A.P. Il manifesto è finalmente un testo vero dove noi architetti ci riconosciamo ed identifichiamo.
Se fare il “cane da tartufi” vuol dire rinnegare il futuro, rinnegare lo slancio fantastico, proprio della nostra professione, allora mi sembra che non abbiamo capito la profondità del messaggio. Il Manifesto non distrugge la professione, il manifesto riscrive i punti della professione, ovvero, getta le basi di una nuova professionalità.
Spesso mi chiedo: dove sta la professionalità, la competenza, la saggezza, la psicologia, la sensibilità dell’architetto?
L’architetto è un visionario e deve costruire in continuità con la storia, senza dimenticare che l’unico suo vero committente è l’uomo e le generazioni a venire.
L’architetto è un poeta, un artista, un cane da tartufi. Perché nella natura trova le risposte a tutte le sue domande.
Nota
1 Si tratta dell’evento tenutosi a Messina nell’ambito della programmazione delle attività seminariali dell’Ordine degli Architetti volte all’acquisizione dei crediti formativi, dedicato alla Presentazione del Manifesto redatto per iniziativa dell’Ordine degli Architetti di Caserta: L’Architettura in dieci punti. Riflessioni. Di tale manifesto, l’Arch. Prof. Alessio Princic è autore del punto: La Preesistenza.
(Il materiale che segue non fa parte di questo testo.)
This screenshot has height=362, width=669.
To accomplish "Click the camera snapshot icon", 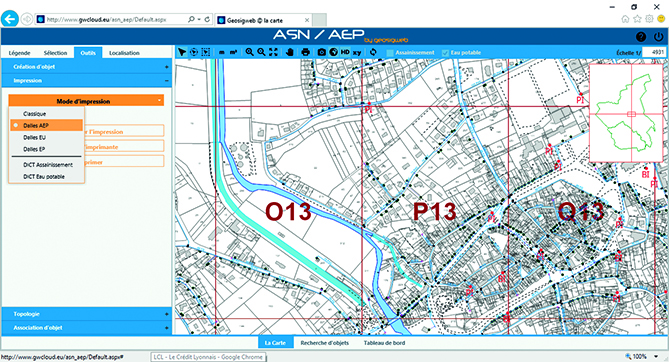I will [322, 52].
*Alessio Princic nasce a Udine il 9 marzo del 1958, si laurea nel 1982 presso la Facoltà di Architettura di Ljubljana, con la tesi “Tipologija in identiteta Slapnicka” (Tipologia e identità del paese di Slapnicco), premiata con il premio “Prešeren per studenti”. Dal 1983 al 1992 collabora con gli architetti Federico Marconi e Pier Guido Fagnoni a Firenze, conseguendo in questo periodo anche la laurea a Venezia.
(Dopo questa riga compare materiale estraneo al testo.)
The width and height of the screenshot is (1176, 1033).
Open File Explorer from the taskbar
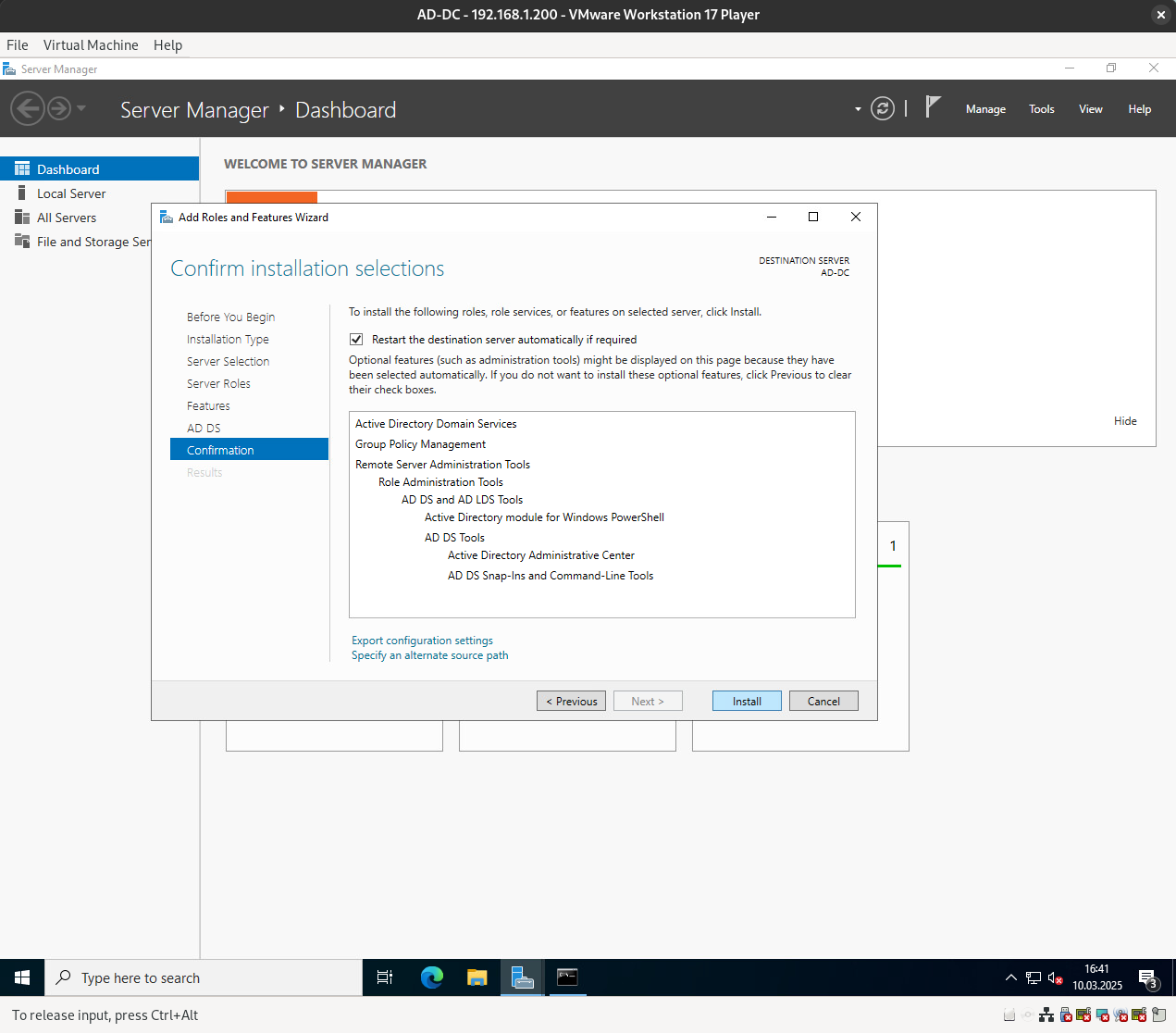pyautogui.click(x=477, y=977)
Nel 1992 diventa assistente presso la Facoltà di Architettura di Ljubljana. Nel 2000 completa il Magisterio a Ljubljana (dottorato di post laurea) e nel 2005 ottiene il titolo di “docente” presso la Facoltà di Architettura dell’università di Ljubljana. Dall’ottobre 2008 è docente di Composizione Architettonica presso la Facoltà di Architettura dell’Università di Maribor.
Divenuto professore associato nel 2010, tiene – da allora – la cattedra di «Studio 1» (secondo anno) e «Smart» (ultimo anno)presso la Facoltà di Architettura di Maribor.
Nel 1990 apre lo studio di architettura a Udine.Partecipa a diversi Laboratori di Progettazione nazionali ed internazionali, tiene conferenze nelle università di Milano, Trento, Ljubljana, Trieste, Venezia.
Dal 1992 i suoi progetti sono esposti in mostre collettive (Pirano, Celovec, Udine, Ljubljana, Trento, Eisenstadt, Treviso, Milano, San Vito al Tagliamento, Oderzo, Ferrara, Pescara, Berlino, Madrid, Praga, ecc.) e personali (Ljubljana e Vrhnika).
Nel 1993 è selezionato tra i 40 giovani architetti italiani under 40, nel 1995 come uno dei dieci architetti del FVG chiamati a rappresentare la regione Veneto nel contesto Alpe Adria. Ottiene numerosi premi e riconoscimenti, tra cui: il premio nazionale Zanfagnini a Ferrara (1998), il premio Oderzo (2000),il premio nazionale Plečnick(1998, 2009, 2012) elo Zlati svinčnik(2007) in Slovenia,l’European Steel Design Award in Lussemburgo (2007),il premio internazionale Metra(2010).Le sue opere sono state pubblicate su alcune delle più importanti riviste specialistiche in Italia e all’estero;alcuni sono stati anche inseriti in libri tematici. Nel 2006, Idea Book pubblica la monografia “Alessio Princic architetto”.